▶ _SOURCE EXCERPT_:
_ _ _ _
Middlesbrough Cricket Club plays at Acklam Park in Middlesbrough, North Yorkshire, England. The club currently plays in the North Yorkshire and South Durham Cricket League (NYSD).

It currently has multiple teams: 1st XI, 2nd XI, 3 XI, under 19, under 17, under 15, under 13, under 12, under 11, indoor and lions. The club also has a T20 team called Sirkars.

History
Established in 1855, the club opened Linthorpe Road as a purpose built cricket ground for the club in 1875. Middlesbrough Football Club (MFC) was founded by members of the club a year after the move. MFC began playing at the grounds in 1880 as joint tenants.

It was a founding member of the North Yorkshire and South Durham Cricket League (NYSD) in 1893. The club left Linthorpe Road the same year, leaving only MFC as its tenants.
_ _ _ _
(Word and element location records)
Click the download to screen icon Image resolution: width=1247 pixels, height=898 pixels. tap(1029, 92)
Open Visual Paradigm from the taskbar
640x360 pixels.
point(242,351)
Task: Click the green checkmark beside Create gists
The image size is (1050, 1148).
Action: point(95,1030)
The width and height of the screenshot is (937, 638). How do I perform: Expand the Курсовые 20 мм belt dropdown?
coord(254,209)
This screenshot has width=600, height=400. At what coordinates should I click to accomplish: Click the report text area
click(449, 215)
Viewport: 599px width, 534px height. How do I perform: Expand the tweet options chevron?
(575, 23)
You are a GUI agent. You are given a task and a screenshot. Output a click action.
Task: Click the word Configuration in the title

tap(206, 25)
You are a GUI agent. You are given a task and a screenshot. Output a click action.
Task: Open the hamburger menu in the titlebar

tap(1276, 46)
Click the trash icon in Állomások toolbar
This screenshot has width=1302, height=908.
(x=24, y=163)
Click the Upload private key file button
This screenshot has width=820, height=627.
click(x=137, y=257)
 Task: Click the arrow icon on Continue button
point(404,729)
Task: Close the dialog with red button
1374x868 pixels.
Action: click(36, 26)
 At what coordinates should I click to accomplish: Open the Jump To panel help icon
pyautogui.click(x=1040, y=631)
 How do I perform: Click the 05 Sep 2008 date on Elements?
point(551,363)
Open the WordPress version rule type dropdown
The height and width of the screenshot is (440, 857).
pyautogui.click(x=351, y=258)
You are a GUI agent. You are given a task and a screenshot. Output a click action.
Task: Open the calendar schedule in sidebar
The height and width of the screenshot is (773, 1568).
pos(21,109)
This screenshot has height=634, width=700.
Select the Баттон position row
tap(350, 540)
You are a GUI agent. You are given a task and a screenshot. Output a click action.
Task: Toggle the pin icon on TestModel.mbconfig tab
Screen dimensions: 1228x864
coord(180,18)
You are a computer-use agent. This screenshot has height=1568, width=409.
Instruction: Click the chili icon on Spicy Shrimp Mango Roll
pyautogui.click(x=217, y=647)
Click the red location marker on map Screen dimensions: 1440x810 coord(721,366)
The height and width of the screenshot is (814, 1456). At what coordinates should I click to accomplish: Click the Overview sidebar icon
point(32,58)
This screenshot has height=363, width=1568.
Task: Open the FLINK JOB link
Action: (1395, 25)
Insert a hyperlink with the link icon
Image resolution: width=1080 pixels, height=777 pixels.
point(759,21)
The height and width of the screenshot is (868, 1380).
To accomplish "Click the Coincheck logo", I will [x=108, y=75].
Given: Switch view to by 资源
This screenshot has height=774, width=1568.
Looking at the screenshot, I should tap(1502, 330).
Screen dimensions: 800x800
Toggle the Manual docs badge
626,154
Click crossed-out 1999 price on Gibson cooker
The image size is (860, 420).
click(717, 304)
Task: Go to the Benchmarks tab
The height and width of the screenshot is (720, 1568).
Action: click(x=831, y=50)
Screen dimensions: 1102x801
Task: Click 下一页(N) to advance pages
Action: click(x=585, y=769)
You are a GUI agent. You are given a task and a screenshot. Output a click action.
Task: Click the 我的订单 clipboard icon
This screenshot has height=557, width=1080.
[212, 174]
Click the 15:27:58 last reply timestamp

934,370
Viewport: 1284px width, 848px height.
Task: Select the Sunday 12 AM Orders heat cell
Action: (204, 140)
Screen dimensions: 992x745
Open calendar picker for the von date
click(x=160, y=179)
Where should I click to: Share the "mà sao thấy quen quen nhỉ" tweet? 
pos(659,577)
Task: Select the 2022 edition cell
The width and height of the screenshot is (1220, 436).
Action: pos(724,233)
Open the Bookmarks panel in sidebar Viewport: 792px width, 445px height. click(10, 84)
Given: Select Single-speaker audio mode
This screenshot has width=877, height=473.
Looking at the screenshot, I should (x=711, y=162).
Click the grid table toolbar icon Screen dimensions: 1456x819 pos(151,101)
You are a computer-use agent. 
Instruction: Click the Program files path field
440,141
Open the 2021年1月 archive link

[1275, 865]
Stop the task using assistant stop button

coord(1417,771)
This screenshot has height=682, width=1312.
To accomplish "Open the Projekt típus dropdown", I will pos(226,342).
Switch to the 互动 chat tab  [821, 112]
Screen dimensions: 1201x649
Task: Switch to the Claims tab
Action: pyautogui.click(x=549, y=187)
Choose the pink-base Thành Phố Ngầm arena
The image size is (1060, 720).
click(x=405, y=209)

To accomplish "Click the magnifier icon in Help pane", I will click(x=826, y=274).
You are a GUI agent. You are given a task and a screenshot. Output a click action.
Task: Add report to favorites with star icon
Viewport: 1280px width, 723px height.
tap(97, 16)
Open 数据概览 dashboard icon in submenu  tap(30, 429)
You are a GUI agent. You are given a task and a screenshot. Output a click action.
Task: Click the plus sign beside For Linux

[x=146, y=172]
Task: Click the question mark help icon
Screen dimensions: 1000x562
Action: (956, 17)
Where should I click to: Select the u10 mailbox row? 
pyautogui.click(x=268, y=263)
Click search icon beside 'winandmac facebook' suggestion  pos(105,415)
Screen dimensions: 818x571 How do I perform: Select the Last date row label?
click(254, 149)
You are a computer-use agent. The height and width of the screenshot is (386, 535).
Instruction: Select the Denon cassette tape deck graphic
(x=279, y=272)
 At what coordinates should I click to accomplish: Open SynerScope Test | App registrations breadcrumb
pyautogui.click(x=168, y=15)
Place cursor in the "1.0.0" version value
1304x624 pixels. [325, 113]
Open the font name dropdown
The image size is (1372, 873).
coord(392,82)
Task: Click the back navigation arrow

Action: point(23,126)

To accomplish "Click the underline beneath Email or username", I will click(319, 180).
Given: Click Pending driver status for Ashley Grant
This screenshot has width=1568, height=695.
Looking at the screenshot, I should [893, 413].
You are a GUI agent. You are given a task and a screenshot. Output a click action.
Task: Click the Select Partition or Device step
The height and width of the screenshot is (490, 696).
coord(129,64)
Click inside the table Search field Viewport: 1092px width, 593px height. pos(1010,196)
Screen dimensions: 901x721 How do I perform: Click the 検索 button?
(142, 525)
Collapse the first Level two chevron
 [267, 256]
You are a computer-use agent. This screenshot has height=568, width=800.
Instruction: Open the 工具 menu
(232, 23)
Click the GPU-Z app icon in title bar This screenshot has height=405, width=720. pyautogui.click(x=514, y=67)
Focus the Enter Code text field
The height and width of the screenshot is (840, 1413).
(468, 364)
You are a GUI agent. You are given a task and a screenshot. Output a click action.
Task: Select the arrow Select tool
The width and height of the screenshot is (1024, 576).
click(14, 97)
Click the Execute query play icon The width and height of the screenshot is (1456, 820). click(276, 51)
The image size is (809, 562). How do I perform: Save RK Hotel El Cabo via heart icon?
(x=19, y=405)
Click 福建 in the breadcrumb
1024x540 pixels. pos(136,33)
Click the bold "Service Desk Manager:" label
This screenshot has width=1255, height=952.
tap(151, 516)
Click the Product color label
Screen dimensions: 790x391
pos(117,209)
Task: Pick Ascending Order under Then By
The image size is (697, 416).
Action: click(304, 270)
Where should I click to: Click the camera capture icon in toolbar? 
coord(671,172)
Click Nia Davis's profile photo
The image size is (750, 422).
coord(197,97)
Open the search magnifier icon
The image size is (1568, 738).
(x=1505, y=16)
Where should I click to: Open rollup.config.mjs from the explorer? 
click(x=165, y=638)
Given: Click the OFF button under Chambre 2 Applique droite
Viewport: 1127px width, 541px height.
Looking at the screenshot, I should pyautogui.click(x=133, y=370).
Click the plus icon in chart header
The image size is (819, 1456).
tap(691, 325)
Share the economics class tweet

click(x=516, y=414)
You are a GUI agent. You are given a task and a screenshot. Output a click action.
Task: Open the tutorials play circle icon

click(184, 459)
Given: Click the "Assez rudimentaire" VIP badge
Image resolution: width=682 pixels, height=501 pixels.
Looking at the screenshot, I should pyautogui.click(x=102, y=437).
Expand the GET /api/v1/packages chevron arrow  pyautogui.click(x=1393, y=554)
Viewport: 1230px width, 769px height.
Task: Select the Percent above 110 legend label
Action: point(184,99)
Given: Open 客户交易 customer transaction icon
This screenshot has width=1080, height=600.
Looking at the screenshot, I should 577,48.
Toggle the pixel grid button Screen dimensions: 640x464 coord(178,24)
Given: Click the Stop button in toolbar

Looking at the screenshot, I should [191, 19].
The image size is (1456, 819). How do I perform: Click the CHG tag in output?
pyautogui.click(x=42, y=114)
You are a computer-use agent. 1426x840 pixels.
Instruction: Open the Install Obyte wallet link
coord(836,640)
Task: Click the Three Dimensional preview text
_ _ _ _
▶ _TASK REQUIREMENTS_:
[A] Answer these questions from the Middlesbrough Cricket Club passage:
(i) At which ground does the club play?
(ii) What is the name of the club's T20 team?
(iii) In what year was the club established?
[B] Using the Middlesbrough Cricket Club passage, list every age-group team the club has.
[C] Print the part of the Middlesbrough Cricket Club passage starting with "Middlesbrough Cricket Club" and going on through "team called Sirkars.".

▶ _COMPLETED EXERCISE_:
[A]
(i) Acklam Park
(ii) Sirkars
(iii) 1855

[B] Under 19, under 17, under 15, under 13, under 12, under 11

[C]
Middlesbrough Cricket Club plays at Acklam Park in Middlesbrough, North Yorkshire, England. The club currently plays in the North Yorkshire and South Durham Cricket League (NYSD).

It currently has multiple teams: 1st XI, 2nd XI, 3 XI, under 19, under 17, under 15, under 13, under 12, under 11, indoor and lions. The club also has a T20 team called Sirkars.